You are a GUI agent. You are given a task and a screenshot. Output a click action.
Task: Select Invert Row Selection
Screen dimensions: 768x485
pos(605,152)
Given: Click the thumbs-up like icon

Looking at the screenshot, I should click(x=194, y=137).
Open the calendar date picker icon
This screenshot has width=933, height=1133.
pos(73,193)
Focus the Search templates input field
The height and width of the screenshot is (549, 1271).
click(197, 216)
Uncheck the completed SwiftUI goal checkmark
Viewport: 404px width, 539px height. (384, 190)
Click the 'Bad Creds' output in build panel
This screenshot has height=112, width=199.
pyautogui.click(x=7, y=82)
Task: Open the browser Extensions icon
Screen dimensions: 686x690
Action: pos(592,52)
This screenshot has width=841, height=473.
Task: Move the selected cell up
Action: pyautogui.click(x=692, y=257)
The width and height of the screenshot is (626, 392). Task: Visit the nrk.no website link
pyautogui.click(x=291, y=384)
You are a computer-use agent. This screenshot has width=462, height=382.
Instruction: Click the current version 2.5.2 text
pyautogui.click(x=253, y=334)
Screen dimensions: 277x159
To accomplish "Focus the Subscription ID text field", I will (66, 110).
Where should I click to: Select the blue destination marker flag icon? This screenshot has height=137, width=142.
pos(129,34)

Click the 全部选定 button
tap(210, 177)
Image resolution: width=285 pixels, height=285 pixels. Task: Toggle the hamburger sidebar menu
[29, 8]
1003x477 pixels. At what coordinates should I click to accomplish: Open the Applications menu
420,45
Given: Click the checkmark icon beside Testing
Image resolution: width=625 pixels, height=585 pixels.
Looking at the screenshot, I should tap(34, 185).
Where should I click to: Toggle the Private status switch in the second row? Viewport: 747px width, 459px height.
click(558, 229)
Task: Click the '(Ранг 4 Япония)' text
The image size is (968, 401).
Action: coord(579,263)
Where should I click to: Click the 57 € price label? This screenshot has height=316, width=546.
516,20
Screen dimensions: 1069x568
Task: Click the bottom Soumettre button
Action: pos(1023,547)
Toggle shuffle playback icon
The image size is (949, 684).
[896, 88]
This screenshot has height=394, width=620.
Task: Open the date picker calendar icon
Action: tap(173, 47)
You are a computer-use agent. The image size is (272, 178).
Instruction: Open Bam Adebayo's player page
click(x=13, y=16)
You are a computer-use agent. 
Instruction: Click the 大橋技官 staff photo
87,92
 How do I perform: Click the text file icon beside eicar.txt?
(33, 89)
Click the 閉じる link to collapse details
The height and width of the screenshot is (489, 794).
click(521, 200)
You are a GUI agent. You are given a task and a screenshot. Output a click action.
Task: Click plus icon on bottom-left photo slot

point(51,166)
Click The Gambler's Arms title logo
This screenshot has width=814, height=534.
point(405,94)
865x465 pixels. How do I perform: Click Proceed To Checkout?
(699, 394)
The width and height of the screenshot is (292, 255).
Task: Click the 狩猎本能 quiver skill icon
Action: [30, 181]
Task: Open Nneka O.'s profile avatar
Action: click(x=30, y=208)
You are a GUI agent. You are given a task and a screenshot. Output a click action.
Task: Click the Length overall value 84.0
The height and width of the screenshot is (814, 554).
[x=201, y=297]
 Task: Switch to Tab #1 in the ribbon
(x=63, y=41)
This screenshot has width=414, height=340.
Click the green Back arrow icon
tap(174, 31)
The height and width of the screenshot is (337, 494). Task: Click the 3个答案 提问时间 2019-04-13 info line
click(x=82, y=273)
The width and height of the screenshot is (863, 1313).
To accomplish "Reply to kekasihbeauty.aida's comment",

• • • • • • •

GOAL: Retype the lines exactly, starting with the line containing "Task: Switch to Tab #1 in the ribbon" and going on through the end of the lines.

REPLY:
 Task: Switch to Tab #1 in the ribbon
(x=63, y=41)
This screenshot has width=414, height=340.
Click the green Back arrow icon
tap(174, 31)
The height and width of the screenshot is (337, 494). Task: Click the 3个答案 提问时间 2019-04-13 info line
click(x=82, y=273)
The width and height of the screenshot is (863, 1313).
To accomplish "Reply to kekasihbeauty.aida's comment",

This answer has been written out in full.